Bugsnag AWS Outage Postmortem
Overview
Date: 2-28-2017
Author: Simon Maynard
Status: Resolved
Summary: An outage in multiple aspects of AWS caused degraded Bugsnag service. Multiple AWS services were affected, preventing Bugsnag from successfully implementing a complete workaround solution.
Impact
- 15 minutes website and data access API downtime.
- Estimated 1 hour of events failed to process at the start of the AWS outage.
- 4 hours worth of events were processed after a delay of up to 16 hours. These delayed events had notifications disabled to prevent customers being notified about errors that had happened hours ago.
- Emails could not be sent by Bugsnag during the outage.
- Sourcemaps, Dsyms and ProGuard files could not be uploaded.
Root Causes: Widespread AWS outage between 09:45am PST and 3:00pm PST, which brought down the Bugsnag services used to process incoming event data. We saw issues with hard drive performance on our main database cluster, Autoscaling was disabled, emails were disrupted, S3 was down, and new machine provisioning was heavily impacted/delayed.
Trigger: Outage in AWS US-EAST-1
Resolution: When Bugsnag’s event queues filled up their buffer as a result of the AWS outage, we rerouted events to large, newly created servers to store a larger buffer until they could be processed. Once the AWS issues were resolved on the AWS side, we immediately prioritised the current events rather than going through the large backlog so that customers could get a view on the current state of their applications. We then started a separate task to process the backlog, and disabled alerts for those events as we didn’t want to trigger alerts for events that happened many hours ago.
Some of the hard drives attached to our main database cluster could not be read from or written to, and our database primary did not failover as a result. This caused a period of website and API access downtime. We manually failed over the database to a different data center and the website and API returned to normal.
Detection: An alert came in indicating that our Docker registry was returning 503 responses at 9:47am PST. Our Docker registry deployment uses S3 as a storage backend for our internal images.

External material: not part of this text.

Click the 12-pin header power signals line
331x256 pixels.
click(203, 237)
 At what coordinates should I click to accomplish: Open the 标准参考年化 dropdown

Website downtime was detected by Pingdom.
Lessons Learned
What went well
- Creating new servers successfully prevented machines from filling up and event data from being lost.
- Bugsnag has historically almost always processed all events in real time. We have now made a change such that when queue processing is delayed, the timestamp reflects when the event was received, and not when eventually the event is saved to the database.
What didn’t go so well
- Multiple AWS service outages at once. Bugsnag is set up in a way that, had only one of the multiple services gone down, no degradation would have occurred
- No prior established process for cross-team cooperation for incidents of this magnitude
- Bugsnag failed to process events in real time
- The status page was not accurately updated due to the outage, so we have made adjustments to prevent this in the future
Action items
- Move forward with the already-in-place plans to switch to a different cloud services provider.
- Update incident management process to ensure accurate, timely update to Bugsnag status page.
- Ensure we have enough of a buffer in the queues to deal with a complete halt of our event processing pipeline. This should give us enough time to provision more resources to cope.
Timeline (all times PST)
- 09:45am - AWS outage in US-EAST-1
- 09:47am - Bugsnag alerted of a problem processing event queues, events began not saving
- 10:40am - New servers created to store a much larger buffer of events in the interim
- 10:50am - Events saved again
- 11:00am - Website and API down due to degraded hard drive performance
- 11:15am - Website and API restored
- 03:40pm - New events began processing again, and events sent to Bugsnag during the affected time frame queued for processing
- 8:30am - Event backlog finished processing